____ EXCERPTED DATA
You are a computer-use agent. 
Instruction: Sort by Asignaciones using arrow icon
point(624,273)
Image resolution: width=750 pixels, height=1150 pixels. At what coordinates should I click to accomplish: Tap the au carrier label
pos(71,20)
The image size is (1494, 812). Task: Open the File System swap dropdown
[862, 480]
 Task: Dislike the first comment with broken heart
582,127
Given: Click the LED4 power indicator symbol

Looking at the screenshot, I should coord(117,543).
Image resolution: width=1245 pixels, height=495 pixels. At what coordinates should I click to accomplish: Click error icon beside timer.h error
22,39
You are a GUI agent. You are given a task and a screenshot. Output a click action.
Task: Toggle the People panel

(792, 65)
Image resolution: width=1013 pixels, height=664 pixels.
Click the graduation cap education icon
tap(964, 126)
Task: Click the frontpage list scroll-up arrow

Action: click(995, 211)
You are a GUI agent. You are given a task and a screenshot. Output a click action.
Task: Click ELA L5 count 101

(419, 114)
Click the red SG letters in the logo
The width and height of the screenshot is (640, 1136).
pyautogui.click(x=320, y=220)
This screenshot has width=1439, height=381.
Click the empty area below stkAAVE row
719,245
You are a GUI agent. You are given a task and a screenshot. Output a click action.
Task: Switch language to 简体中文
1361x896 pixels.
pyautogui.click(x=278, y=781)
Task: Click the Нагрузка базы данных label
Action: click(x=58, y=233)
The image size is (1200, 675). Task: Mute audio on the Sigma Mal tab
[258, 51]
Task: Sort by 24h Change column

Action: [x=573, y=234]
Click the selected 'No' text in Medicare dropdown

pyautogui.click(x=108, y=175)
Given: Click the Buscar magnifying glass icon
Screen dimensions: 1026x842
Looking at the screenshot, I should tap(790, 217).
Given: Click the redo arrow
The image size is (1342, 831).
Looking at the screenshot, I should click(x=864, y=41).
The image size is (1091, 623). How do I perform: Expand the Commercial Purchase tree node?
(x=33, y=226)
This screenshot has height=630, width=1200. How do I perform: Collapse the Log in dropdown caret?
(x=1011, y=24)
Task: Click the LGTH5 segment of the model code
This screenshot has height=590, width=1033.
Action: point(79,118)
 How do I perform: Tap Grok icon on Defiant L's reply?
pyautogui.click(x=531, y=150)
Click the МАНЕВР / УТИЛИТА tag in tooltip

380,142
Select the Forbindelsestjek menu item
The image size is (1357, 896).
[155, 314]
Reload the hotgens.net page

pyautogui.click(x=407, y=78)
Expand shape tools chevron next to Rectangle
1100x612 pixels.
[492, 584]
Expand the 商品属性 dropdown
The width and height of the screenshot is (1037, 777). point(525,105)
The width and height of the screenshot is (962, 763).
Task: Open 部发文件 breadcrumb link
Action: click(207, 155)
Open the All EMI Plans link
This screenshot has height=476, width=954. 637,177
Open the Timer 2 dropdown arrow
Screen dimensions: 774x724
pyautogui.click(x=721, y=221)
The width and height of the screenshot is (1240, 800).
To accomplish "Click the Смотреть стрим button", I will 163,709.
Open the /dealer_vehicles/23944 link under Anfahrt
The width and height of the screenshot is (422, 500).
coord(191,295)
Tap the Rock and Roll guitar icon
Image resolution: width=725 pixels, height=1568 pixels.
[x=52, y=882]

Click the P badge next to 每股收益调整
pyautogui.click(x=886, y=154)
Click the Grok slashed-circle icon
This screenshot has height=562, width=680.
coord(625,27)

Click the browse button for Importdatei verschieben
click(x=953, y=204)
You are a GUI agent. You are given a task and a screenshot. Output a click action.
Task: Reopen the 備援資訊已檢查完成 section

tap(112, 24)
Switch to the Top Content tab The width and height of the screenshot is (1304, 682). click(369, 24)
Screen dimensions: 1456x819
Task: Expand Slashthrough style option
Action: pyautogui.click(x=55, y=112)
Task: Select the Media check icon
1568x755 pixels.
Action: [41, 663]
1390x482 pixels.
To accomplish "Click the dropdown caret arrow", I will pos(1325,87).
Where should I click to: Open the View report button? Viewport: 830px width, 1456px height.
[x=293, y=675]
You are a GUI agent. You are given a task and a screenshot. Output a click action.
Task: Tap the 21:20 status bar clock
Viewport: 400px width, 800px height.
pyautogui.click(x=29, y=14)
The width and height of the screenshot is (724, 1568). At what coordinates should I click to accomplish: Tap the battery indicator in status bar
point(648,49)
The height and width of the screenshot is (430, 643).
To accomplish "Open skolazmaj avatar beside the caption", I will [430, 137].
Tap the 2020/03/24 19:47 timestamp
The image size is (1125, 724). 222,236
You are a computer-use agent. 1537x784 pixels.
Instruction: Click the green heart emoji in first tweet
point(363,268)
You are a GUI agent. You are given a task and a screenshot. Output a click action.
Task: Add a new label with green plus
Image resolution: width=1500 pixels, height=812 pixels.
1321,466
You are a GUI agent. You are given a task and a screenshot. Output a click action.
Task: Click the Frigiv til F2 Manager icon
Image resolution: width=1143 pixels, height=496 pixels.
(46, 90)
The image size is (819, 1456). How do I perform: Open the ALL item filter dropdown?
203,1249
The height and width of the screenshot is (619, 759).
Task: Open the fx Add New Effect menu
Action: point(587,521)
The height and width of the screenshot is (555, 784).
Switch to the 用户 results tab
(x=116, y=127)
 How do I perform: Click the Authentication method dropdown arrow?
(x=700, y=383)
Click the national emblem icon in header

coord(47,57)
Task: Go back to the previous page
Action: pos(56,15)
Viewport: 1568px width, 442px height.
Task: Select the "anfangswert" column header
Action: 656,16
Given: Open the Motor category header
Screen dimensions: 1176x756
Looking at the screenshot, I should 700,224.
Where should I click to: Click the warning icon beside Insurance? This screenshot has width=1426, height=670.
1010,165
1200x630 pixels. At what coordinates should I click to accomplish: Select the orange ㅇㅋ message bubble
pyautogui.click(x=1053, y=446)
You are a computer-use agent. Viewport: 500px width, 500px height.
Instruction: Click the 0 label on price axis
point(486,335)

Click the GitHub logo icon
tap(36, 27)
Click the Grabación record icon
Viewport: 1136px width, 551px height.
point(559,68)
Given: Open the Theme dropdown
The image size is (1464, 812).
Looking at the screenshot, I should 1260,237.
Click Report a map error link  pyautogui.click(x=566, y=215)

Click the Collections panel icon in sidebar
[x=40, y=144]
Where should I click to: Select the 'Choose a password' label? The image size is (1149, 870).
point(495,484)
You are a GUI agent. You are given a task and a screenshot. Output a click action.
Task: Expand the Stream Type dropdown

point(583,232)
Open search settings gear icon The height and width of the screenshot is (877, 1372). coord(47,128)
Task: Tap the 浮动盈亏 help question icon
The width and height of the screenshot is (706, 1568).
________
WHAT THE TASK ASKS> The full set of records should be duplicated exactly.

RESULT FOR THIS EXERCISE>
You are a computer-use agent. 
Instruction: Sort by Asignaciones using arrow icon
point(624,273)
Image resolution: width=750 pixels, height=1150 pixels. At what coordinates should I click to accomplish: Tap the au carrier label
pos(71,20)
The image size is (1494, 812). Task: Open the File System swap dropdown
[862, 480]
 Task: Dislike the first comment with broken heart
582,127
Given: Click the LED4 power indicator symbol

Looking at the screenshot, I should coord(117,543).
Image resolution: width=1245 pixels, height=495 pixels. At what coordinates should I click to accomplish: Click error icon beside timer.h error
22,39
You are a GUI agent. You are given a task and a screenshot. Output a click action.
Task: Toggle the People panel

(792, 65)
Image resolution: width=1013 pixels, height=664 pixels.
Click the graduation cap education icon
tap(964, 126)
Task: Click the frontpage list scroll-up arrow

Action: click(995, 211)
You are a GUI agent. You are given a task and a screenshot. Output a click action.
Task: Click ELA L5 count 101

(419, 114)
Click the red SG letters in the logo
The width and height of the screenshot is (640, 1136).
pyautogui.click(x=320, y=220)
This screenshot has width=1439, height=381.
Click the empty area below stkAAVE row
719,245
You are a GUI agent. You are given a task and a screenshot. Output a click action.
Task: Switch language to 简体中文
1361x896 pixels.
pyautogui.click(x=278, y=781)
Task: Click the Нагрузка базы данных label
Action: click(x=58, y=233)
The image size is (1200, 675). Task: Mute audio on the Sigma Mal tab
[258, 51]
Task: Sort by 24h Change column

Action: [x=573, y=234]
Click the selected 'No' text in Medicare dropdown

pyautogui.click(x=108, y=175)
Given: Click the Buscar magnifying glass icon
Screen dimensions: 1026x842
Looking at the screenshot, I should tap(790, 217).
Given: Click the redo arrow
The image size is (1342, 831).
Looking at the screenshot, I should click(x=864, y=41).
The image size is (1091, 623). How do I perform: Expand the Commercial Purchase tree node?
(x=33, y=226)
This screenshot has height=630, width=1200. How do I perform: Collapse the Log in dropdown caret?
(x=1011, y=24)
Task: Click the LGTH5 segment of the model code
This screenshot has height=590, width=1033.
Action: point(79,118)
 How do I perform: Tap Grok icon on Defiant L's reply?
pyautogui.click(x=531, y=150)
Click the МАНЕВР / УТИЛИТА tag in tooltip

380,142
Select the Forbindelsestjek menu item
The image size is (1357, 896).
[155, 314]
Reload the hotgens.net page

pyautogui.click(x=407, y=78)
Expand shape tools chevron next to Rectangle
1100x612 pixels.
[492, 584]
Expand the 商品属性 dropdown
The width and height of the screenshot is (1037, 777). point(525,105)
The width and height of the screenshot is (962, 763).
Task: Open 部发文件 breadcrumb link
Action: click(207, 155)
Open the All EMI Plans link
This screenshot has height=476, width=954. 637,177
Open the Timer 2 dropdown arrow
Screen dimensions: 774x724
pyautogui.click(x=721, y=221)
The width and height of the screenshot is (1240, 800).
To accomplish "Click the Смотреть стрим button", I will 163,709.
Open the /dealer_vehicles/23944 link under Anfahrt
The width and height of the screenshot is (422, 500).
coord(191,295)
Tap the Rock and Roll guitar icon
Image resolution: width=725 pixels, height=1568 pixels.
[x=52, y=882]

Click the P badge next to 每股收益调整
pyautogui.click(x=886, y=154)
Click the Grok slashed-circle icon
This screenshot has height=562, width=680.
coord(625,27)

Click the browse button for Importdatei verschieben
click(x=953, y=204)
You are a GUI agent. You are given a task and a screenshot. Output a click action.
Task: Reopen the 備援資訊已檢查完成 section

tap(112, 24)
Switch to the Top Content tab The width and height of the screenshot is (1304, 682). click(369, 24)
Screen dimensions: 1456x819
Task: Expand Slashthrough style option
Action: pyautogui.click(x=55, y=112)
Task: Select the Media check icon
1568x755 pixels.
Action: [41, 663]
1390x482 pixels.
To accomplish "Click the dropdown caret arrow", I will pos(1325,87).
Where should I click to: Open the View report button? Viewport: 830px width, 1456px height.
[x=293, y=675]
You are a GUI agent. You are given a task and a screenshot. Output a click action.
Task: Tap the 21:20 status bar clock
Viewport: 400px width, 800px height.
pyautogui.click(x=29, y=14)
The width and height of the screenshot is (724, 1568). At what coordinates should I click to accomplish: Tap the battery indicator in status bar
point(648,49)
The height and width of the screenshot is (430, 643).
To accomplish "Open skolazmaj avatar beside the caption", I will [430, 137].
Tap the 2020/03/24 19:47 timestamp
The image size is (1125, 724). 222,236
You are a computer-use agent. 1537x784 pixels.
Instruction: Click the green heart emoji in first tweet
point(363,268)
You are a GUI agent. You are given a task and a screenshot. Output a click action.
Task: Add a new label with green plus
Image resolution: width=1500 pixels, height=812 pixels.
1321,466
You are a GUI agent. You are given a task and a screenshot. Output a click action.
Task: Click the Frigiv til F2 Manager icon
Image resolution: width=1143 pixels, height=496 pixels.
(46, 90)
The image size is (819, 1456). How do I perform: Open the ALL item filter dropdown?
203,1249
The height and width of the screenshot is (619, 759).
Task: Open the fx Add New Effect menu
Action: point(587,521)
The height and width of the screenshot is (555, 784).
Switch to the 用户 results tab
(x=116, y=127)
 How do I perform: Click the Authentication method dropdown arrow?
(x=700, y=383)
Click the national emblem icon in header

coord(47,57)
Task: Go back to the previous page
Action: pos(56,15)
Viewport: 1568px width, 442px height.
Task: Select the "anfangswert" column header
Action: 656,16
Given: Open the Motor category header
Screen dimensions: 1176x756
Looking at the screenshot, I should 700,224.
Where should I click to: Click the warning icon beside Insurance? This screenshot has width=1426, height=670.
1010,165
1200x630 pixels. At what coordinates should I click to accomplish: Select the orange ㅇㅋ message bubble
pyautogui.click(x=1053, y=446)
You are a computer-use agent. Viewport: 500px width, 500px height.
Instruction: Click the 0 label on price axis
point(486,335)

Click the GitHub logo icon
tap(36, 27)
Click the Grabación record icon
Viewport: 1136px width, 551px height.
point(559,68)
Given: Open the Theme dropdown
The image size is (1464, 812).
Looking at the screenshot, I should 1260,237.
Click Report a map error link  pyautogui.click(x=566, y=215)

Click the Collections panel icon in sidebar
[x=40, y=144]
Where should I click to: Select the 'Choose a password' label? The image size is (1149, 870).
point(495,484)
You are a GUI agent. You are given a task and a screenshot. Output a click action.
Task: Expand the Stream Type dropdown

point(583,232)
Open search settings gear icon The height and width of the screenshot is (877, 1372). coord(47,128)
Task: Tap the 浮动盈亏 help question icon
The width and height of the screenshot is (706, 1568).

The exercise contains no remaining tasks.